■ Tâches
A – Reproduisez fidèlement le passage du texte sur les relations économiques internationales, de "Par Nabil Adel" à "de ses alliés.".
B – Répondez aux questions suivantes d'après le texte sur les relations économiques internationales.
(i) Sur quels deux leviers faut-il agir pour survivre dans cette nouvelle configuration ?
(ii) Quel exemple est donné d'un vainqueur qui transgresse les règles qu'il a établies ?
(iii) Que doit diffuser la performance économique d'un pays ?
C – Rédigez la suite du texte sur les relations économiques internationales, à partir de sa dernière phrase.

■ Texte de lecture
══════════

Par Nabil Adel M. Adel est chef d'entreprise, consultant et professeur d’Économie, de stratégie et de finance. Il est également directeur général de l'Institut de Recherche en Géopolitique et Géo-économie à l'[email protected]

À la recherche d’une doctrine
Pour survivre dans cette nouvelle configuration des relations économiques internationales, il faut agir sur deux leviers : renforcer son économie et étendre au maximum la base de ses alliés.

Aucun développement économique n’est possible dans le contexte actuel, sans lecture et exploitation dépassionnées des relations internationales et de leur complexité. La promotion des exportations, l’attraction des investissements étrangers, le financement avantageux sur les marchés internationaux de capitaux n’opèrent pas dans un cadre isolé des éléments géopolitiques, culturels et historiques. En d’autres termes, les enjeux sont plus de plus en plus complexes et il ne suffit pas d’être performant économiquement pour réussir à l’international. Si seulement c’était aussi simple.

Les relations économiques internationales sont fondées sur une logique de domination et sur les rapports de force entre nations, loin des thèses d’un commerce international favorisant la coopération et la paix, telles qu’elles sont enseignées dans les manuels d’économie. Cet enseignement est de la pure propagande qui ne résiste pas à l’épreuve des faits. Les révélations de l’agent américain Edouard Snowden sur l’espionnage par les États-Unis de leurs propres alliés ne laissent aucun doute sur les rapports réels entre pays. La confrontation sur la scène économique internationale se fait sur quatre éléments, à savoir l’exploitation de matières premières et de sources d’énergie, l’ouverture de débouchés, l’accès aux capitaux et leur placement dans des conditions optimales de rentabilité et de risque et de plus en plus l’attraction de talents et l’organisation de la fuite de cerveaux.C’est ainsi que les grandes puissances, constituées par le club des vainqueurs de la Deuxième Guerre mondiale et de facto membres permanents du Conseil de sécurité, ont façonné le droit et les institutions internationales dans le sens qu’il leur permet d’exercer un contrôle effectif de ces éléments. Les règles qu’ils imposent de gré ou de force au reste du monde ne s’appliquent pas à eux, grâce au Joker du droit de véto et à leur mainmise idéologique et organisationnelle sur toutes les institutions internationales. Le vainqueur est avant tout celui qui impose ses normes et force ses adversaires à jouer selon des règles qu’il a lui-même établies et qu’il s’octroie le droit de transgresser quand elles ne sont plus en sa faveur (invasion de l’Iraq par les États-Unis, en dépit du refus du Conseil de sécurité). Ainsi, la performance économique d’un pays doit servir un dessein beaucoup plus grand que la simple amélioration du niveau de vie de ses citoyens. Elle doit diffuser ses valeurs et sa vision du monde.

══════════

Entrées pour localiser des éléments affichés

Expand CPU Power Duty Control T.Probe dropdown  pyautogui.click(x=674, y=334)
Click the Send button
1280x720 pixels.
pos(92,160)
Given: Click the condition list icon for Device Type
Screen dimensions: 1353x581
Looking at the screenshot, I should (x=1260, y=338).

══════════

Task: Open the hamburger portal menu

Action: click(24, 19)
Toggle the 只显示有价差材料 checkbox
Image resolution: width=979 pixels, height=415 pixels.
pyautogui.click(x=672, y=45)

══════════

■ Corrigé
A –
Par Nabil Adel M. Adel est chef d'entreprise, consultant et professeur d’Économie, de stratégie et de finance. Il est également directeur général de l'Institut de Recherche en Géopolitique et Géo-économie à l'[email protected]

À la recherche d’une doctrine
Pour survivre dans cette nouvelle configuration des relations économiques internationales, il faut agir sur deux leviers : renforcer son économie et étendre au maximum la base de ses alliés.

B –
(i) Renforcer son économie et étendre au maximum la base de ses alliés.
(ii) L'invasion de l'Iraq par les États-Unis, en dépit du refus du Conseil de sécurité.
(iii) Ses valeurs et sa vision du monde.

C –
La domination de l’Occident (environ 500 millions d’habitants) sur le reste de la planète (7,3 milliards d’âmes) n’est pas qu’économique, elle est surtout normative (capacité à fixer les règles pour tout le monde et à s’y soustraire en temps voulu).C’est la raison pour laquelle la Chine, même très puissante économiquement et militairement, n’est pas hégémonique, car elle est dans un jeu dont les règles sont fixées par les Occidentaux, en général, et les Américains, en particulier. C’est également le cas pour la Russie et le reste des pays émergents dont la performance économique ne se reflète pas dans l’influence sur la gestion des affaires du monde. Derrière les discours de paix, de développement partagé et de défense des droits et de la dignité humains, se cachent une course sans merci au contrôle des matières premières, des débouchés, des capitaux et des talents. Cette confrontation entre puissances établies et puissances montantes, même si elle est violente, n’est pas armée ; et quand elle le devient, la guerre se fait souvent par procuration. Chaque camp finançant et soutenant une partie dans un conflit et faisant en sorte que la guerre dure le plus longtemps possible pour épuiser les ressources de la partie adverse (cas de l’Iraq et de la Syrie). La confrontation directe n’est dans l’intérêt d’aucune puissance. Pour caricaturer cette nouvelle réalité, on dirait qu'il y a trois types de pays qui s'affrontent. Ceux qui décident des affaires du monde (membres permanents du Conseil de sécurité), ceux dont la position pèse dans ces décisions (autres membres du G20) et les autres qui les subissent sans être consultés, même quand ils sont directement concernés. Alors que la distinction était jusque-là idéologique, elle est devenue économico-militaire. Quand un pays dispose de ces deux leviers, il fait partie de la première catégorie de pays, quand il n'a qu'un levier sur deux, il fait partie de la deuxième. La dernière catégorie échoit à ceux qui n'ont ni l'un ni l'autre.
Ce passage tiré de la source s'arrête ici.